3. Switch providers with one string — 1 minute

Same function, same message shape, different provider. No new SDK, no new auth code:
# Anthropic
resp = ot.completion(
    model="anthropic/claude-haiku-4-5-20251001",
    messages=[{"role": "user", "content": "Say hello in three words."}],
)

# Groq (Llama, sub-second)
resp = ot.completion(
    model="groq/llama-3.3-70b-versatile",
    messages=[{"role": "user", "content": "Say hello in three words."}],
)

# DeepSeek (cheap reasoning)
resp = ot.completion(
    model="deepseek/deepseek-chat",
    messages=[{"role": "user", "content": "Say hello in three words."}],
)
Each provider reads its own env var (ANTHROPIC_API_KEY, GROQ_API_KEY, DEEPSEEK_API_KEY, …).

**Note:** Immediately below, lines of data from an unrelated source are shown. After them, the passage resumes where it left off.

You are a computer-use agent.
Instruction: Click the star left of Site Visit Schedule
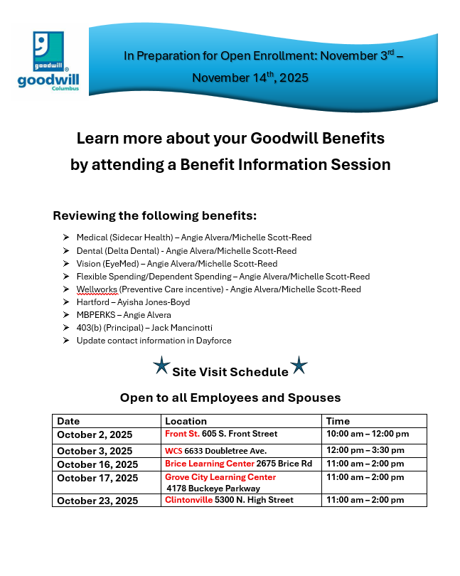tap(161, 366)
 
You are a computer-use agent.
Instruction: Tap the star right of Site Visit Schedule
tap(299, 366)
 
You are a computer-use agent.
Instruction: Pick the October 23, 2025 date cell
tap(97, 501)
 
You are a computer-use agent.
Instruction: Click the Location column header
tap(186, 421)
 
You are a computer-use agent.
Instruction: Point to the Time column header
tap(338, 421)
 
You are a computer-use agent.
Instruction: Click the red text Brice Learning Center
tap(205, 464)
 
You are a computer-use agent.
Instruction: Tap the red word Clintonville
tap(188, 500)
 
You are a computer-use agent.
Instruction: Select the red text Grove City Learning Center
tap(220, 477)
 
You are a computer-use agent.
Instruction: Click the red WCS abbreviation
tap(173, 450)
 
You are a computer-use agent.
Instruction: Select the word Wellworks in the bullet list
tap(96, 289)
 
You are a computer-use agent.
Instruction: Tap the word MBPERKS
tap(96, 315)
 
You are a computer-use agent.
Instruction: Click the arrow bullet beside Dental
tap(65, 250)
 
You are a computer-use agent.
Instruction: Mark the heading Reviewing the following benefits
tap(154, 215)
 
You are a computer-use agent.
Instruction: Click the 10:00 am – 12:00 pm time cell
tap(368, 434)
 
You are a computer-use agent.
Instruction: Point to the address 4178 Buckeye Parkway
tap(213, 489)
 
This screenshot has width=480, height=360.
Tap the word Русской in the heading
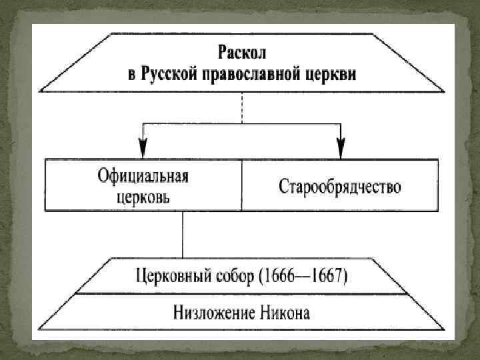point(169,71)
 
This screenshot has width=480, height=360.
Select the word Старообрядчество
point(340,186)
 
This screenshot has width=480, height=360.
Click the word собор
point(237,275)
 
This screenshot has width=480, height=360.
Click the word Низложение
point(210,311)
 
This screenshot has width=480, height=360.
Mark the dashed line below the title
point(242,107)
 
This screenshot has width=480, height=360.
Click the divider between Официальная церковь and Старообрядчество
point(241,186)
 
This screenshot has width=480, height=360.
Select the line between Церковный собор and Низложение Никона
point(242,293)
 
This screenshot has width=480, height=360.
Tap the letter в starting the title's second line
point(132,72)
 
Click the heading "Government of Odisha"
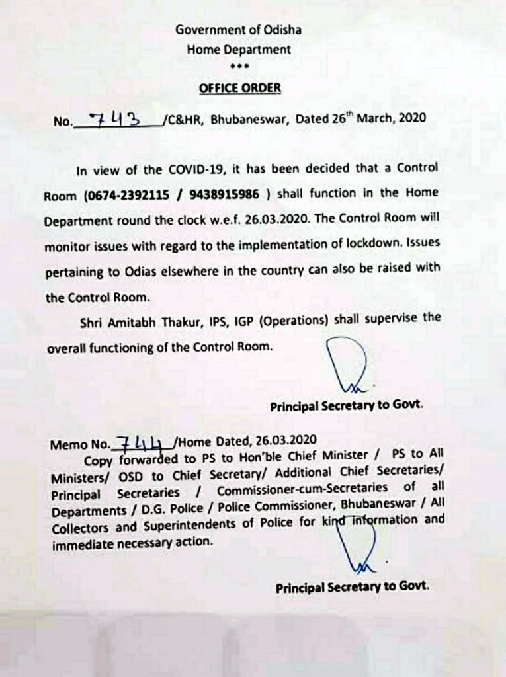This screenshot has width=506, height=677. pos(238,30)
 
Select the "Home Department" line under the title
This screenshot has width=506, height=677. pos(238,49)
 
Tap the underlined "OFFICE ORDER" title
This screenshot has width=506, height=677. pos(240,88)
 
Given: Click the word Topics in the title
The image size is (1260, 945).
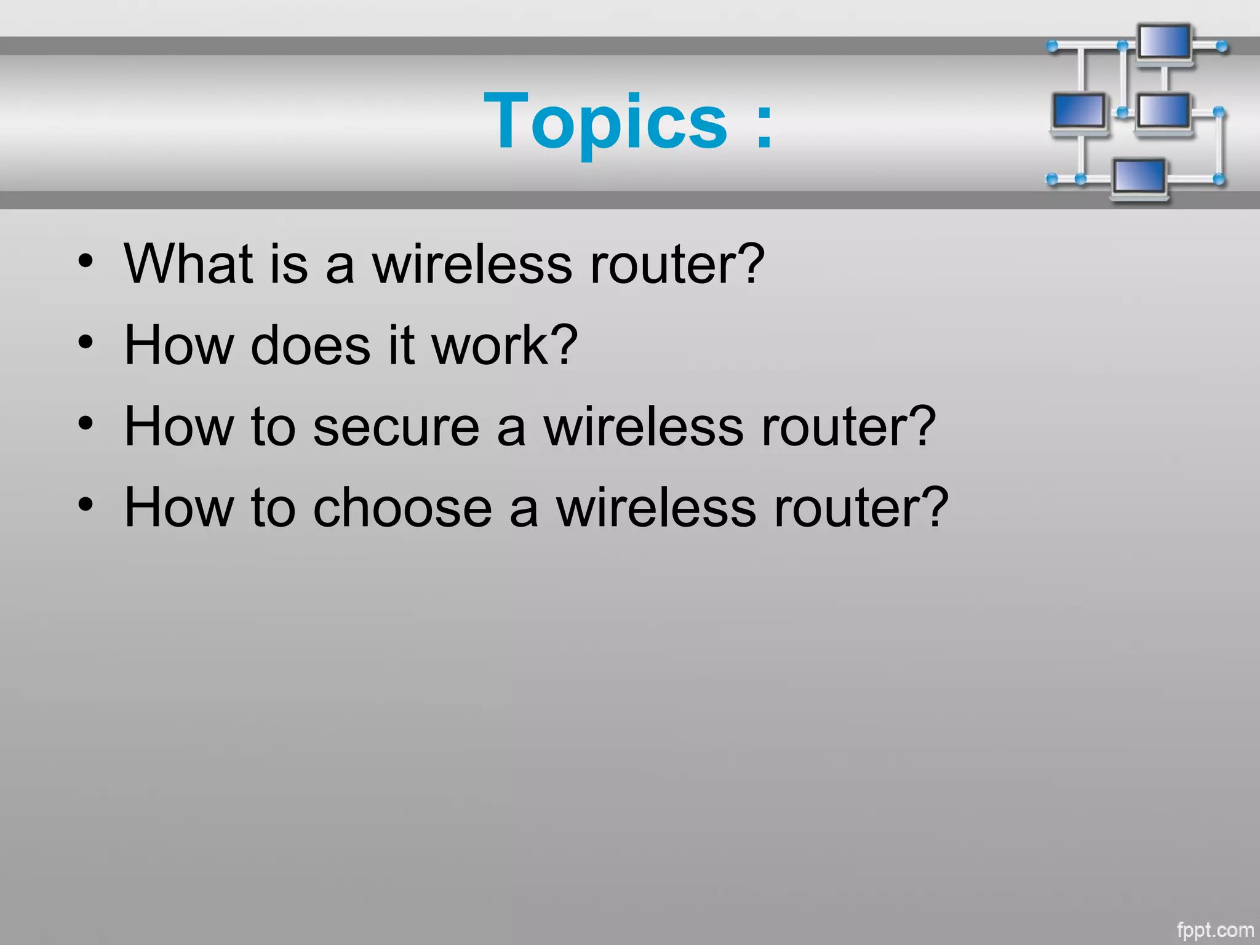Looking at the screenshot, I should coord(606,122).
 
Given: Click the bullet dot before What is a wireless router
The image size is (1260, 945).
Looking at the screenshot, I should coord(86,261).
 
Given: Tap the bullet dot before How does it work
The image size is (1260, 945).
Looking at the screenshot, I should coord(86,342).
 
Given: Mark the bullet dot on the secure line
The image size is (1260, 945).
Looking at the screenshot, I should coord(86,423).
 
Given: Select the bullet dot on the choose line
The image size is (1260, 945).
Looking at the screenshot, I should coord(86,504).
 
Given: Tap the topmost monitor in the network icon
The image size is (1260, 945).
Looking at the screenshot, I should coord(1164,43).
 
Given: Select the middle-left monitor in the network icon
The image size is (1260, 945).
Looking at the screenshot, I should coord(1078,111).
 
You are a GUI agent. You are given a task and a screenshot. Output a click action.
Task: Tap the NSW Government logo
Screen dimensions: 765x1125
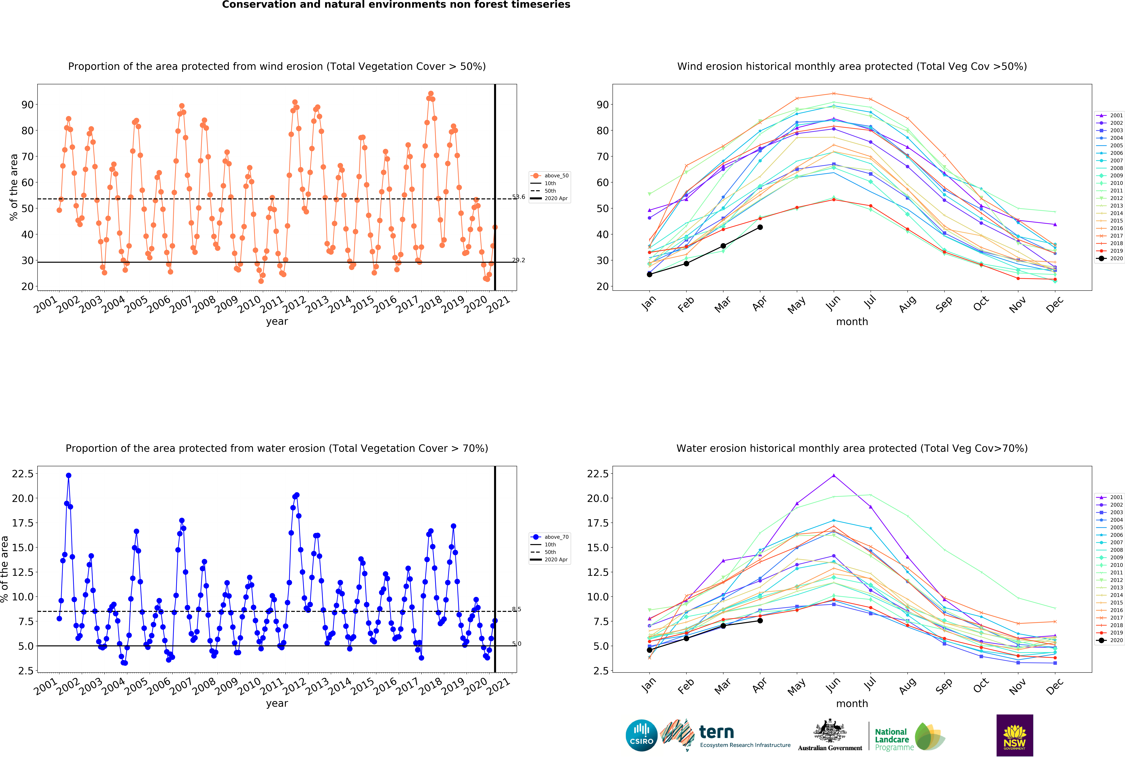pos(1015,735)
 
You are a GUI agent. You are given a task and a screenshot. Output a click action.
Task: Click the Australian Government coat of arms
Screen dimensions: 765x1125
pos(830,731)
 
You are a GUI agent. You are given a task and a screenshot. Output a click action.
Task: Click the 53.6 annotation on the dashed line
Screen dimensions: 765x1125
pos(518,197)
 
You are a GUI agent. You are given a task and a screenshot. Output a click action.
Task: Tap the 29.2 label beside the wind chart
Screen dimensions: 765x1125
pos(518,260)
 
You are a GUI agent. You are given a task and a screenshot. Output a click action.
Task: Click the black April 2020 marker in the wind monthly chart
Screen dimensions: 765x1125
pos(760,227)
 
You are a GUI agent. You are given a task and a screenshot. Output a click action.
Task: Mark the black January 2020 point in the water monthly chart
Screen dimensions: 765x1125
pos(650,650)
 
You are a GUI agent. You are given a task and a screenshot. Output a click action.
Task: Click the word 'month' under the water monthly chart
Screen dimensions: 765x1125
pos(852,703)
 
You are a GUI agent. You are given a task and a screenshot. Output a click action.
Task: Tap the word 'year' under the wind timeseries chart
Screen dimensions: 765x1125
pos(277,321)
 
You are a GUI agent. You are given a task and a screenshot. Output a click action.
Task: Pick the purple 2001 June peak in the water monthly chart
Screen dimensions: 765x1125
pos(834,475)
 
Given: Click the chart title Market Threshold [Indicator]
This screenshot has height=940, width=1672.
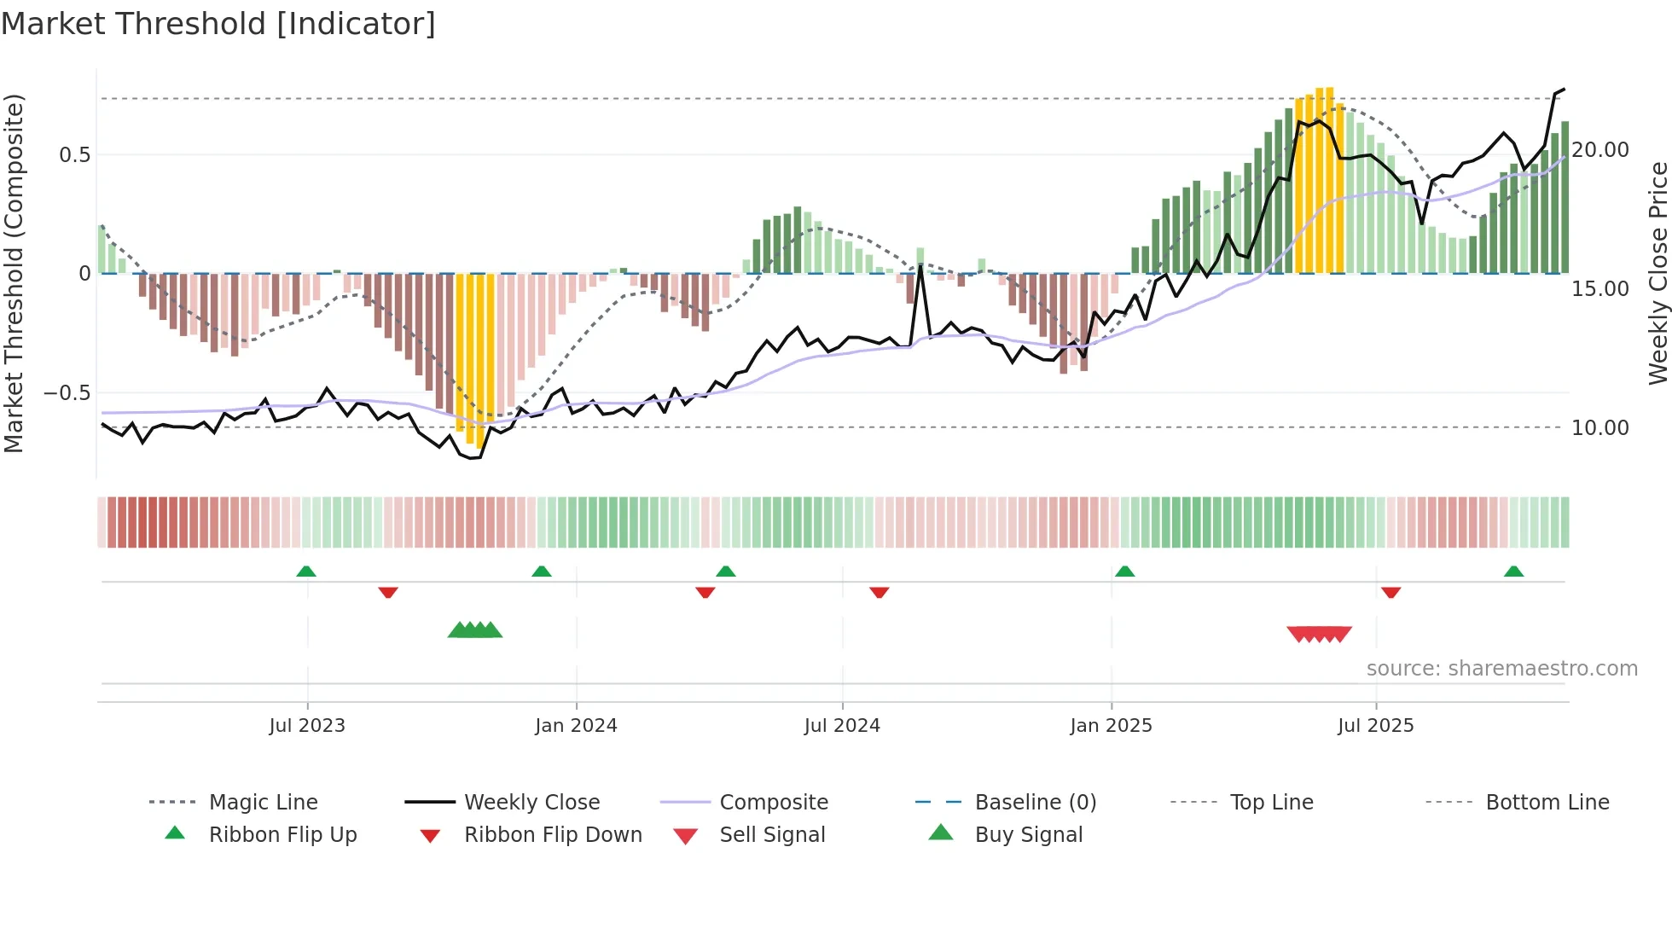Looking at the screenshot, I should (x=218, y=24).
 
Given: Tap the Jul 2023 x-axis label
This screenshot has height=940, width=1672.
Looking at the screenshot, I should (x=307, y=726).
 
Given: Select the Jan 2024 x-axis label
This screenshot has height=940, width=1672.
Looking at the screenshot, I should (x=576, y=726).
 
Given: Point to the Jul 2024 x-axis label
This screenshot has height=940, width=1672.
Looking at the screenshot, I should (x=842, y=726).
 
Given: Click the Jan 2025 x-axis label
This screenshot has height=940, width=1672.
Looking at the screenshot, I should (x=1111, y=726).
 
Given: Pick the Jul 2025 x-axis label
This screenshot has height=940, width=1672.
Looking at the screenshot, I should (x=1375, y=726).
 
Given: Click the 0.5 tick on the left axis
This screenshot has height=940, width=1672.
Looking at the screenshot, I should (x=74, y=155).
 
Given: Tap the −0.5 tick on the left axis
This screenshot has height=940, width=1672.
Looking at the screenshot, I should (x=67, y=393).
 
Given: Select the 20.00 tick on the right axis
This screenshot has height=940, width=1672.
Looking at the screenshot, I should (x=1600, y=150).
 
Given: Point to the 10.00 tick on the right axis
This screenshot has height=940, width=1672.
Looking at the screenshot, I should (x=1600, y=428).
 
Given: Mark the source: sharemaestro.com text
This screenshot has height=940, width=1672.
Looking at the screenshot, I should (x=1501, y=669).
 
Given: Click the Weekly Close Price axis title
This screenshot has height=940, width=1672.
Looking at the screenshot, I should (x=1657, y=273).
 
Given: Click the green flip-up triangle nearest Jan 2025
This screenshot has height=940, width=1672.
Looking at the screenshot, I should (x=1124, y=572).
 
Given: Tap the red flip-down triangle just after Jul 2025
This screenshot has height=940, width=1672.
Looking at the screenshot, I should (x=1390, y=592).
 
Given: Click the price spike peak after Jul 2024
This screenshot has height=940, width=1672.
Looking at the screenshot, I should (x=921, y=266).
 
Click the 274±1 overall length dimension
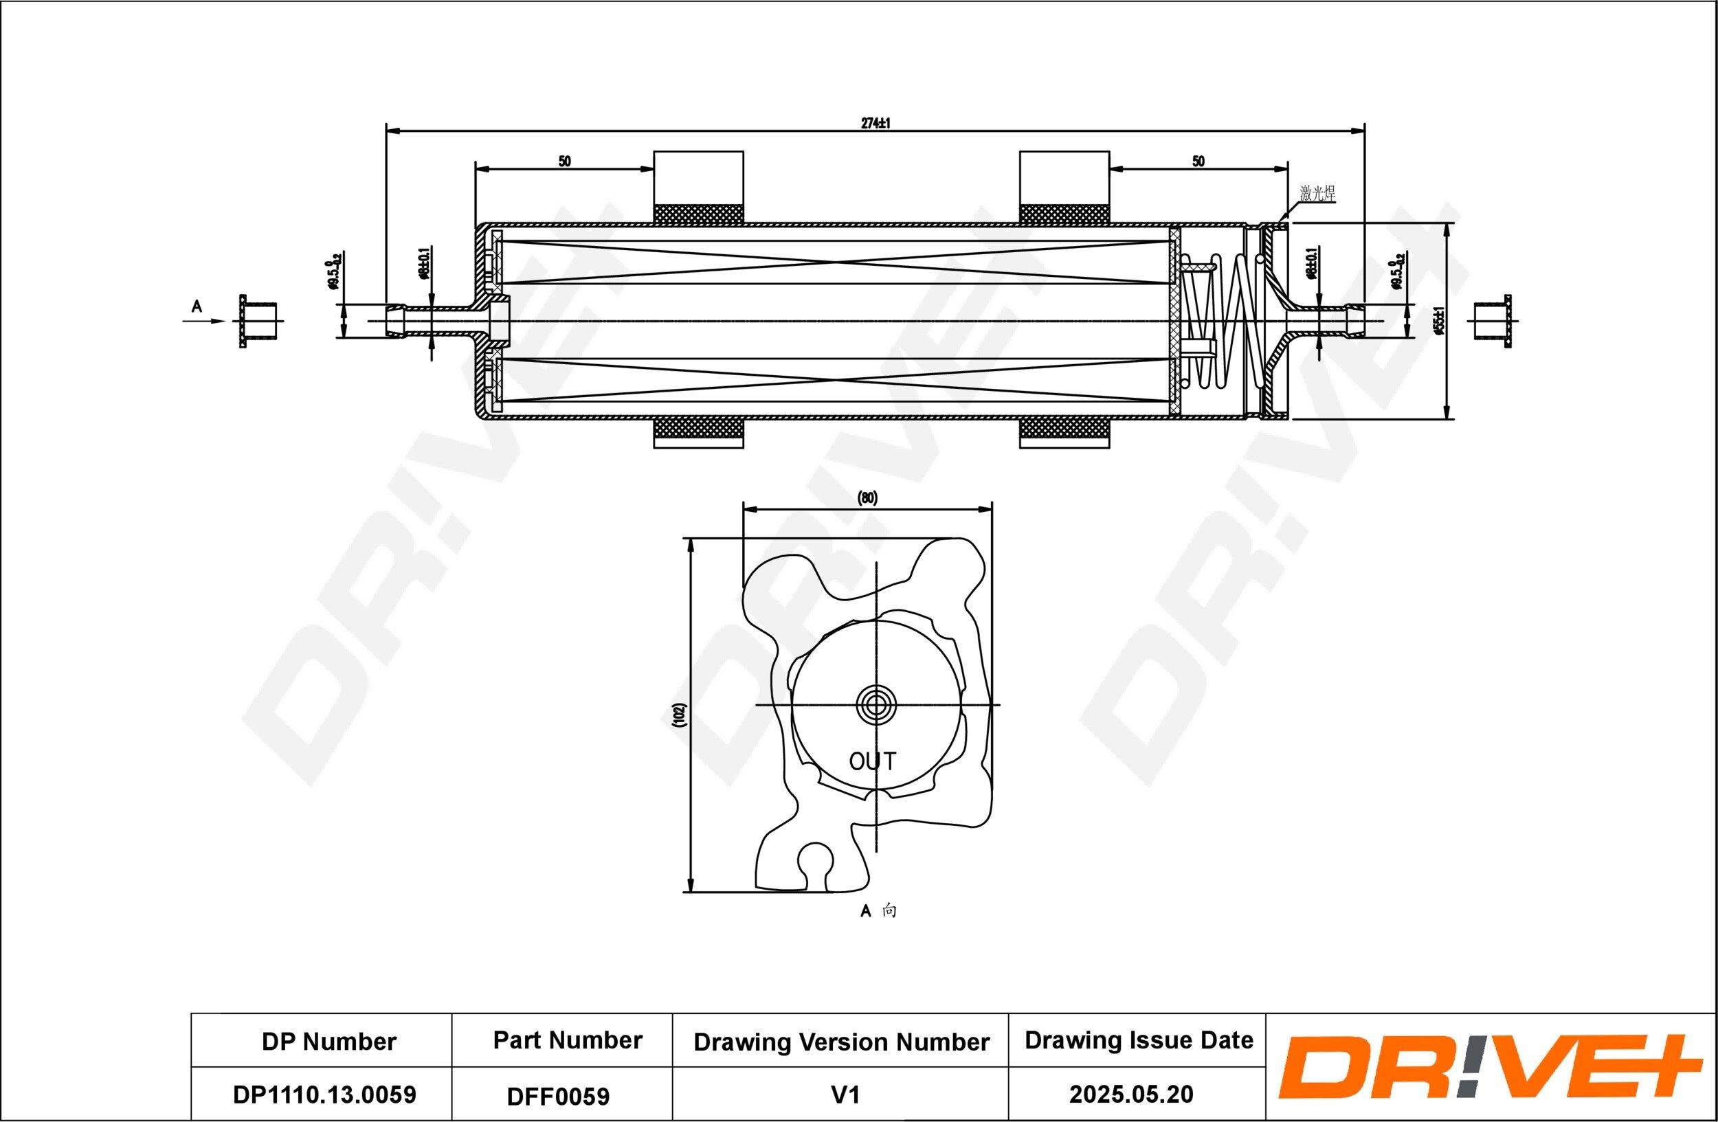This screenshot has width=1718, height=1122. (875, 124)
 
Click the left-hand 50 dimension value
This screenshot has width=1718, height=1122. (564, 161)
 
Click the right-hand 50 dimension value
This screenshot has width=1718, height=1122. (1198, 161)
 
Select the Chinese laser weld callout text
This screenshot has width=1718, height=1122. (1317, 193)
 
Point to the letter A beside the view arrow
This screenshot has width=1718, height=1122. (197, 307)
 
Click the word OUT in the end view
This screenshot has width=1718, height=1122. (872, 761)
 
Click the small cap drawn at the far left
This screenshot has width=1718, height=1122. (258, 321)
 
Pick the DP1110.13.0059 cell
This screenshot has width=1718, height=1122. (324, 1095)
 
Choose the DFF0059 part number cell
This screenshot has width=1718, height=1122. (558, 1096)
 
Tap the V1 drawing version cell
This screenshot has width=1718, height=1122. (845, 1095)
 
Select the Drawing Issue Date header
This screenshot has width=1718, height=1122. (1139, 1040)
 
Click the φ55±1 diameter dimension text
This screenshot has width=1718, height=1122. (1438, 321)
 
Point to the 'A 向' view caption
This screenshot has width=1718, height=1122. (878, 911)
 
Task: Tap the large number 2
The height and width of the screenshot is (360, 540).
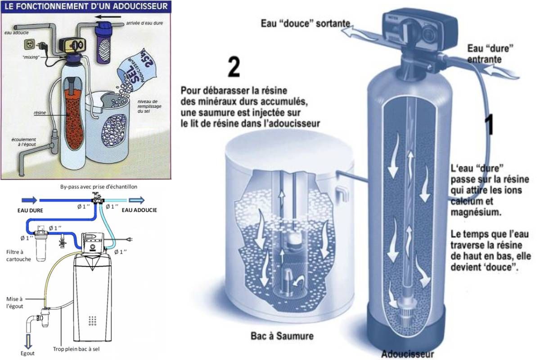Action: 234,68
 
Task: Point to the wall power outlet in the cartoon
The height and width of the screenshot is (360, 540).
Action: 29,45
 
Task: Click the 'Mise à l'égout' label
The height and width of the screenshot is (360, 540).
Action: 14,302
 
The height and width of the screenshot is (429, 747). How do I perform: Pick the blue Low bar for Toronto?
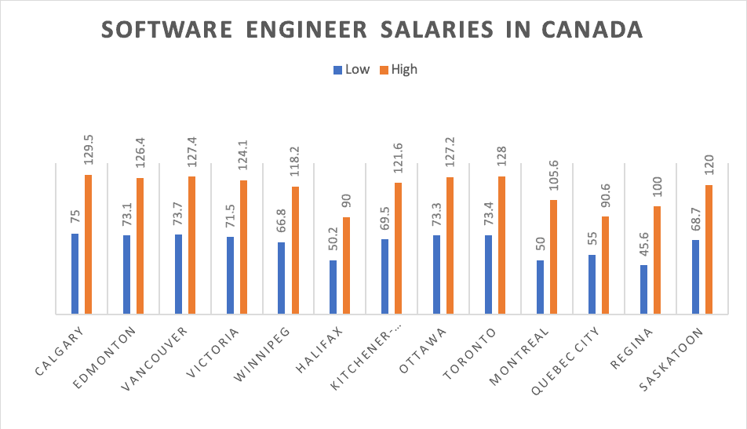[x=488, y=275]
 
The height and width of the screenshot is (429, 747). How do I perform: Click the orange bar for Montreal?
[x=554, y=257]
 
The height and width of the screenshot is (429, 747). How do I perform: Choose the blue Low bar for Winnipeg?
[x=282, y=278]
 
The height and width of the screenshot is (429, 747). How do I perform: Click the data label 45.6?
[x=644, y=240]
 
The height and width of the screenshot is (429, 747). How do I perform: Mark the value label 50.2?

The 13-provider matrix is in the completion reference.

4. Add fallbacks — 1 minute

Production calls that survive one provider being down:
resp = ot.completion(
    model="openai/gpt-4o",
    messages=[{"role": "user", "content": "Draft a pithy tagline."}],
    fallbacks=[
        "anthropic/claude-sonnet-4-6",
        "deepseek/deepseek-chat",
    ],
    num_retries=1,
)

print(resp._provider)   # which one actually answered
If OpenAI rate-limits you, Anthropic picks up. If Anthropic is degraded, DeepSeek does. You don’t get paged.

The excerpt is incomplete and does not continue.